Princess Mako of Japan marries after years of controversy

Since announcing their engagement in 2017, the couple has faced tabloid scandals over reports his family had run into financial difficulties.

By AFP
October 26, 2021
Princess Mako of Japan marries after years of controversy
Princess Mako of Japan marries after years of controversy

Tokyo: Japan´s Princess Mako married her university sweetheart on Tuesday, giving up her title in a union bereft of traditional extravaganza, with the couple reportedly planning a move to the United States.

Women in the imperial family cannot ascend the Chrysanthemum Throne, and lose their royal status when they marry a commoner.

Emperor Naruhito´s 30-year-old niece Mako is no exception as she weds Kei Komuro, who is the same age and works for a US law firm.

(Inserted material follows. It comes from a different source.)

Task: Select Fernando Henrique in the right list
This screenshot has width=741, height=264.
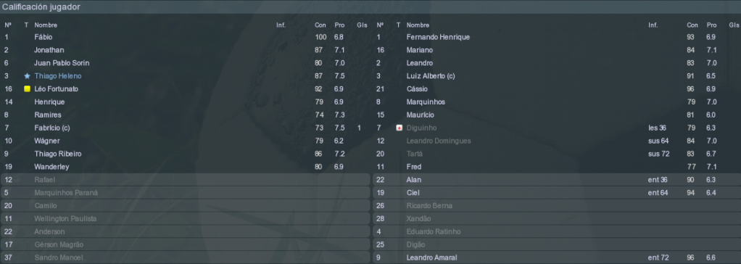Action: tap(438, 37)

Since announcing their engagement in 2017, the couple has faced tabloid scandals over reports his family had run into financial difficulties.

But after years of delays, the pair have finally married -- albeit with no wedding ceremony, reception banquet or any of the traditional elaborate rites -- opting to do so privately, away from a public that has not always been kind.

Mako has also turned down a large payment usually offered to royal women on their departure, reportedly up to 153 million yen ($1.35 million).

Japanese royals are held to exacting standards and Mako has developed complex post-traumatic stress disorder because of the media attention, according to the Imperial Household Agency.

A household official told AFP the marriage papers had been "filed and accepted" after TV footage showed her leaving the Akasaka Imperial Residence in the morning.

The princess, holding a small bouquet of pale pink flowers, bid farewell to her family -- bowing to her parents and the press, and hugging her sister.

Despite the negative press coverage and vicious online sniping, many Japanese say they support the marriage.

"The most important thing is that she is happy," said Tokyo resident Machiko Yoshimoto, in her 60s.

"Certainly, it would have been better to have a festive atmosphere, instead of this difficult situation, which is rather sad and regrettable," Shigehiro Hashimoto, 54, told AFP.

In a survey by the Yomiuri Shimbun daily, more than half of respondents said they thought the marriage was a good thing, against 33 percent who did not.